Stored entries

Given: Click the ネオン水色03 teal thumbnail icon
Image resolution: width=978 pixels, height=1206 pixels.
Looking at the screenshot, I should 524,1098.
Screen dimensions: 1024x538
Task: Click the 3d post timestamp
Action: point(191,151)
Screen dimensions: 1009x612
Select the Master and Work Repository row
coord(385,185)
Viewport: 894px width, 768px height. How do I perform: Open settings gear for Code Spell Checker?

EXERCISE AIM -> Reproduce every line of the data above verbatim.

EXERCISE SOLUTION ->
Given: Click the ネオン水色03 teal thumbnail icon
Image resolution: width=978 pixels, height=1206 pixels.
Looking at the screenshot, I should 524,1098.
Screen dimensions: 1024x538
Task: Click the 3d post timestamp
Action: point(191,151)
Screen dimensions: 1009x612
Select the Master and Work Repository row
coord(385,185)
Viewport: 894px width, 768px height. How do I perform: Open settings gear for Code Spell Checker?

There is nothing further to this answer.